Yerres () is a commune in the Essonne department, in the southeastern suburbs of Paris, France. It is located  from the center of Paris.

Population

Inhabitants are called Yerrois in French.

Geography
Yerres lies in the North-Eastern part of Essonne and bordering the Val-de-Marne
département. The town extends on both sides of the valley through which flows the river Yerres.
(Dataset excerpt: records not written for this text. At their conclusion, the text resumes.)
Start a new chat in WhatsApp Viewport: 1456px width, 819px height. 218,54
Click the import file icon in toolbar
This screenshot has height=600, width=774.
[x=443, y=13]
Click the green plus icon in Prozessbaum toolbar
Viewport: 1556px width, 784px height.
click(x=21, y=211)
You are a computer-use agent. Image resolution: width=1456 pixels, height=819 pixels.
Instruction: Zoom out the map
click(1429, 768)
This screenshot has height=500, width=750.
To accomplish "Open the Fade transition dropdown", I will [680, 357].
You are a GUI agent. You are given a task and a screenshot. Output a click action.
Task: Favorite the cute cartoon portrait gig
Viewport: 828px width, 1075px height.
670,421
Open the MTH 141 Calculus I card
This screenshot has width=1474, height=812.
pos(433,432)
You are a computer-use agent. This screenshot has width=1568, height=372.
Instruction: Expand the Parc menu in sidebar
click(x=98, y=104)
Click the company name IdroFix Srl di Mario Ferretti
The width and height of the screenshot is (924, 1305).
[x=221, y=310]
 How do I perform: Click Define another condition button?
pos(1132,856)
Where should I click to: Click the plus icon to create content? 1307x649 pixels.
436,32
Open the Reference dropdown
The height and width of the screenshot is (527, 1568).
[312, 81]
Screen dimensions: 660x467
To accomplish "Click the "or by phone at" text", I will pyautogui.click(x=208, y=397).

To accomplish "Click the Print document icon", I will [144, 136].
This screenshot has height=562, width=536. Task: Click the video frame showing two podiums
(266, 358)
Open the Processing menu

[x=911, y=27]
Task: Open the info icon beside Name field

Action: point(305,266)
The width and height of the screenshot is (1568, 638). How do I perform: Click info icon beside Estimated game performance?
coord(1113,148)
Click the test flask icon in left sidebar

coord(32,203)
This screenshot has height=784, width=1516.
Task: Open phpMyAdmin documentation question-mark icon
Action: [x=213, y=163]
The highest point is the wooded Mont Griffon, which reaches an altitude of 116 m, while the lowest point is at only 30 m  above sea level.

Sights

Caillebotte Estate

In 1860 the father of Gustave Caillebotte bought an estate on the banks of the river Yerres and the famous impressionist painted around 80 paintings there, until the sale of the estate in 1879. The most famous paintings the artist made in Yerres are Portraits à la campagne, Baigneurs, Bords de l'Yerres, Canotiers ramant sur l'Yerres. The estate and its magnificent garden are now owned by the town and open to visitors.

Saint-Honest Church
The first parish of Yerres could well date back to the 12th century. At that time a wooden church stood on the spot where the current church building stands. Throughout the years the church had different patron saints: Saint Lupus, Saint Vincent (a tribute to the many vineyards the town formerly counted), Saint Fiacre and now Saint Honestus. The church that can be seen in the town center was probably built in the 13th century but later modified.

Transport
Yerres is served by Yerres station on Paris RER line D.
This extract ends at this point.